The screams echoed throughout the house. I barreled down the stairs, almost tripping over my own feet in my haste to determine what emergency had befallen my four year old twins to cause such screams of agony. Bursting into the garage, I scanned the area but couldn’t determine the source of the distress. I crouched in front of the wailing girls.
“What? What is it?”
“YOU THREW AWAY OUR ART!!!”
“No I didn’t.” I instinctively denied before I saw the opened trash bag where I’d buried some of their scraps of paper—err, art.
Since the twins had started daycare two years ago, the majority of the tuition we paid seemed to be for supplying the place with paper. Apparently they believed in encouraging the creative nature of children with no limits on the amount of paper utilized. We’d arrive each day to pick them up and the girls and the ginormous stack of ‘art’ they’d created that day.
We quickly had enough ‘pictures’ to line the floors, walls and probably the entire outside of the house. Therefore I’d been forced to create my own system of determining which papers were saved and which ones eventually made their way to the trash to prevent us from all drowning in paper with three scribbles on them identified as ‘art’. (Although they resembled the efforts of someone trying to get the ink to flow from a pen. Though cute, once you have about ten or more of those, they lose some of their luster.)
Hence once the twins were traumatized by this incident as such an early age, over the years they developed a method to attempt to outwit my efforts at clutter control.
Yasmine started claiming ‘collections’ since she was about five years old.
The scenario went something like this: I’d protest about the increasing growth of items in her room and demand it be cleaned. Yasmine insisted that although mountains of stuff was piled along the walls in her room—if there was a pathway through the room, then it was clean. Then she’d quickly indicate many of these were new acquisitions for her ‘collections.’
Although there was another word for it…hoarding.

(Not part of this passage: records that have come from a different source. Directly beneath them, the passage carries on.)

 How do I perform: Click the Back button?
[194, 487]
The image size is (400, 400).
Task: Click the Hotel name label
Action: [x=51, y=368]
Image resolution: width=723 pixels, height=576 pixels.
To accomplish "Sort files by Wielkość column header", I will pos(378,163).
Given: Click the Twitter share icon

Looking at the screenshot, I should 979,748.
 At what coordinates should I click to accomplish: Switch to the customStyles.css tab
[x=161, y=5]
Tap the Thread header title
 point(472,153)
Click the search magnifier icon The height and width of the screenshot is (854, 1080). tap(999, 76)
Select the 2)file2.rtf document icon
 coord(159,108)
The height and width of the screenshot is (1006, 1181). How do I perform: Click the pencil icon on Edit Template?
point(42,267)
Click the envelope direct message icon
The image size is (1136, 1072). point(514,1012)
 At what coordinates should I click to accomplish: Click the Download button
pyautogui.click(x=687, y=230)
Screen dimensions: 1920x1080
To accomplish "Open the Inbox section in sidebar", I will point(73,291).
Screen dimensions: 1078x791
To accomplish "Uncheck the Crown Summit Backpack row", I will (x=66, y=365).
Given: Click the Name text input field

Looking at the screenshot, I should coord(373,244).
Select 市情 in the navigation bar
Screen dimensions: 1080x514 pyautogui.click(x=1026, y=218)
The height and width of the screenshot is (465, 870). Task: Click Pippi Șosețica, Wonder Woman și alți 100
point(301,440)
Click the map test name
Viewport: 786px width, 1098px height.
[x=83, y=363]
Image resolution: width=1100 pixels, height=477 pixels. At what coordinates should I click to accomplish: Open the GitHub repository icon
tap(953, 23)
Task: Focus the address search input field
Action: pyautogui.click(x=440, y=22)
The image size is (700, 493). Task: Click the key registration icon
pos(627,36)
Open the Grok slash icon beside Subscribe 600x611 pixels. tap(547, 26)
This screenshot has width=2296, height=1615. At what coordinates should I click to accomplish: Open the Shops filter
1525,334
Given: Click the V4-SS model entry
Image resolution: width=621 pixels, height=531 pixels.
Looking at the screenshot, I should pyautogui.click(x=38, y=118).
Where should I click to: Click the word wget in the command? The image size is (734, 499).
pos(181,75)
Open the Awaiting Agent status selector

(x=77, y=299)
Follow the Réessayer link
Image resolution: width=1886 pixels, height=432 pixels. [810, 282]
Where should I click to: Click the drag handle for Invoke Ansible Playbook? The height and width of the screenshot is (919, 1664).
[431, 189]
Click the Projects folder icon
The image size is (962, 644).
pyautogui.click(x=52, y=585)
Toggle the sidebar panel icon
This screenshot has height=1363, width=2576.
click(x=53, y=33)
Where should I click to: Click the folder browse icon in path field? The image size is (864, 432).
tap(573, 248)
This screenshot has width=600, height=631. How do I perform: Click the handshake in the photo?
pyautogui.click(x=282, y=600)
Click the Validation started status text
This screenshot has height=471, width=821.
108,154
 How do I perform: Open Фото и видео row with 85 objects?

Anything she’d acquired more than one of became a ‘collection.’ Believing it to be revered and free from risk of becoming a casualty of the trash once an item acquired this title. If she only had one item that looked as if it may be in danger of being discarded, then it was identified as ‘a memory’.
Initially I’d found her sentimental nature endearing, until I discovered that memory hoarding often extended to items such as restaurant placemats or napkins displaying a half-hearted doodle on it— as well as ketchup and spilled root beer.
New collectable items would crop up each day. Yasmine’s future as an elderly woman with shelves lined with treasured, dusty knick knacks remained secure.
“I collect these now.” Yasmine protested at my initial denial at purchasing the small pack of gum.
“No, small things.”
I raised an eyebrow. Well, mentally I did. In reality I was yet unable to master this task—or apparently clutter control.